A Brill Calendar: June 5

Few relics of a bygone age are as universally admired as a painting by Diego Rodríguez de Silva Velázquez (Seville, 1599 – Madrid, 1660).

The painting, officially called ‘The Surrender of Breda’, more evocatively known as ‘Las Lanzas’, produced by the artist and his work-shop around 1635.

It depicts a kneeling Justinus of Nassau – born out of wedlock in 1559, son of William of Orange and Eva Elinx – handing over the key of the City to the general of the Spanish army entering Breda June 5 1625 after a siege of nine months.
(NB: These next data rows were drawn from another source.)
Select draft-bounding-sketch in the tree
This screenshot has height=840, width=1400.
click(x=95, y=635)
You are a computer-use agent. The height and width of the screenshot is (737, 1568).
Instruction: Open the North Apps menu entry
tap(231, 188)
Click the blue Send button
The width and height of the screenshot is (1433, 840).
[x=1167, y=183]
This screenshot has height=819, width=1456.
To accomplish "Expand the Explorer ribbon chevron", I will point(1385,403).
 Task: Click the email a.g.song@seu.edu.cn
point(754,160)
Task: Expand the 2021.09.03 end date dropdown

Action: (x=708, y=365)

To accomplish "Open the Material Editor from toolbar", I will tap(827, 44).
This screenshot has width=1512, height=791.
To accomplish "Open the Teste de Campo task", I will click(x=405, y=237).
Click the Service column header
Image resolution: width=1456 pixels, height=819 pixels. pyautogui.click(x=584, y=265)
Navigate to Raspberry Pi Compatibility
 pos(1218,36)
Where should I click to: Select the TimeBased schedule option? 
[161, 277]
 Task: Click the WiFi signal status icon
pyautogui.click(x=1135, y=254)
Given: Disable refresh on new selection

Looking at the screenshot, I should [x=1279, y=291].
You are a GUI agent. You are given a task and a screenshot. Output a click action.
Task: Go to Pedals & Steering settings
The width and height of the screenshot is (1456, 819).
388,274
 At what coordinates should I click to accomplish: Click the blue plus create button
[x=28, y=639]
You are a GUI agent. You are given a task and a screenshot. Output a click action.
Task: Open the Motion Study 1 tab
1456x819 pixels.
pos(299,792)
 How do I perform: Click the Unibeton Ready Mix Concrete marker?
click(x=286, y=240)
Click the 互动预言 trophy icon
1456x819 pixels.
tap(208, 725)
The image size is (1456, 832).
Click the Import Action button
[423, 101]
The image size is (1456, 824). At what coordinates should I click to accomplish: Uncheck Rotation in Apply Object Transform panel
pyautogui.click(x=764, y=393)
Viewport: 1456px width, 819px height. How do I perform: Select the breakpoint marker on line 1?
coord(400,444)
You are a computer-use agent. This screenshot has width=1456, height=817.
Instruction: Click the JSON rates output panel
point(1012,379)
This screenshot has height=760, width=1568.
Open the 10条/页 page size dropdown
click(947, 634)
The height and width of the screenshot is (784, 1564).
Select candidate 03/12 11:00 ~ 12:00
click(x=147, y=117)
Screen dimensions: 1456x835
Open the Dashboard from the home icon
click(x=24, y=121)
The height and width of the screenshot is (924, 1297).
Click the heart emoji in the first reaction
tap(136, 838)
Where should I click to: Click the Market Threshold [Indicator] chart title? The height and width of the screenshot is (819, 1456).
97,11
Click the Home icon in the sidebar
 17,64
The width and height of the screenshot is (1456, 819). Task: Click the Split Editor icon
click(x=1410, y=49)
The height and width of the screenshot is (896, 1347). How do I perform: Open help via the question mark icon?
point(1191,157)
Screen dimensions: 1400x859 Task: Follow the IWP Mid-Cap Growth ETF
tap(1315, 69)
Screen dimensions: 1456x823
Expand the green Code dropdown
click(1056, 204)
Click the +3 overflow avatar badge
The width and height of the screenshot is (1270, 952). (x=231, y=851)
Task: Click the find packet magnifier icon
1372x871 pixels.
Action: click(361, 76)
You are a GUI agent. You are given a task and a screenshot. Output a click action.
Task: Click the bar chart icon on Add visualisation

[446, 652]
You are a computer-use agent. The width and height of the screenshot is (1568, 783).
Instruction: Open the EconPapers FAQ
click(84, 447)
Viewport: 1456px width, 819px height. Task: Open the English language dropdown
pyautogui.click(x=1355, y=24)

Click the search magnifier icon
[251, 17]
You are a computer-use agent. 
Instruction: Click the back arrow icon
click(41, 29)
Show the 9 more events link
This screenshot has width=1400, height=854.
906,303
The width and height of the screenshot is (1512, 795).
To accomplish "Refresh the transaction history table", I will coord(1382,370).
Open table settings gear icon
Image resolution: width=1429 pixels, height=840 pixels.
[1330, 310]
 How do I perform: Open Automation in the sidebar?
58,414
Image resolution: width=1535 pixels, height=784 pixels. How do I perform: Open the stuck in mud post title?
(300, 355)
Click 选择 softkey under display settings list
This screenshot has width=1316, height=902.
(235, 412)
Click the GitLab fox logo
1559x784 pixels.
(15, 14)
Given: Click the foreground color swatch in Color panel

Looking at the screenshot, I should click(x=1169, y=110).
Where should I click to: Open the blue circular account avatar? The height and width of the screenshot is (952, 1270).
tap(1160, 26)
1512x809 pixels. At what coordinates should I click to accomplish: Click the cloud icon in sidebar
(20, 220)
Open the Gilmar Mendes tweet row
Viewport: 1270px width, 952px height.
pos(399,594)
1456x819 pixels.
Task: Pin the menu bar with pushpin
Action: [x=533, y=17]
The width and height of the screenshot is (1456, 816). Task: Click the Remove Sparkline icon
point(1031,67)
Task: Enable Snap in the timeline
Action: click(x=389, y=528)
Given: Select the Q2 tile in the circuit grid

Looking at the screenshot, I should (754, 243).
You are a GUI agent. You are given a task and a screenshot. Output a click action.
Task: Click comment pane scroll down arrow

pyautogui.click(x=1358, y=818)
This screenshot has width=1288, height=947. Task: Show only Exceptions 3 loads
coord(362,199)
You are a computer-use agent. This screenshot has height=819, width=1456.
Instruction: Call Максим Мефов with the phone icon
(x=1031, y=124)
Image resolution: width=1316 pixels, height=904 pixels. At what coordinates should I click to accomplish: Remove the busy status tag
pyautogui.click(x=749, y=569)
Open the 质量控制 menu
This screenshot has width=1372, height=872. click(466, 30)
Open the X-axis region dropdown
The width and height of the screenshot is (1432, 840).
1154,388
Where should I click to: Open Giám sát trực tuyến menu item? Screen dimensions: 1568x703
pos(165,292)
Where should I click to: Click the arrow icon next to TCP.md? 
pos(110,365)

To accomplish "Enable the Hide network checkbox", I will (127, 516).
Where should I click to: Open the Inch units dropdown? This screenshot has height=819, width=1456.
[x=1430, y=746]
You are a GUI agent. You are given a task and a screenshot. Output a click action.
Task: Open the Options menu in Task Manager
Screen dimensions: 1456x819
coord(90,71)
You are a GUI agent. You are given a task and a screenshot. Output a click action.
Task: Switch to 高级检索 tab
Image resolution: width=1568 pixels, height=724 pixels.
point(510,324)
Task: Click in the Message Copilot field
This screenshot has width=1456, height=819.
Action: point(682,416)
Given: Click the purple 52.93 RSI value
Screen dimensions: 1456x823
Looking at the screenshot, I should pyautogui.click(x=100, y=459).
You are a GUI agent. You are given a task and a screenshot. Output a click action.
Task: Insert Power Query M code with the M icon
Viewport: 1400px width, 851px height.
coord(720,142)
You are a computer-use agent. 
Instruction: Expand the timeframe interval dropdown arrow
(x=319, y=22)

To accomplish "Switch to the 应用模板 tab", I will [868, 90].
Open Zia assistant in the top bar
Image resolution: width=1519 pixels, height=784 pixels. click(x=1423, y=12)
The victor, Ambrogio de Filippo Spinola (Genoa, Italy 1569 – Castelnuovo Scrivia, Italy, 1630) tries to help Justinus gently back to his feat. Velázquez painted this master-piece, unique in his oeuvre, in 1635, ten years later, without ever having seen Breda, (a hotly contested stronghold during the Eighty-Years War) by using lifelike portraiture of the protagonists and cartographical detail to fire his genius.

Another son of William, Frederik Hendrik (1584 – 1647), a legitimate one, and youngest of his offspring, would eventually regain the historical Orange Residence in 1637. Justinus died on June 26 1631, a Leyden citizen since the end of the siege and a Leyden alumnus like his younger half-brothers. Like them he was a warrior and diplomat; raised, educated and trained in the retinue of his Sire.

Back to the painting. It is seldom that the spirit of a whole age is expressed so intimately; almost in spite of a canvas measuring ten by twelve feet. Violence and starvation are past; nothing gruesome is in sight; excepting perhaps wafts of smoke hovering over an endless landscape acting as background for two noblemen and their entourages, impeccably attired for a solemn occasion.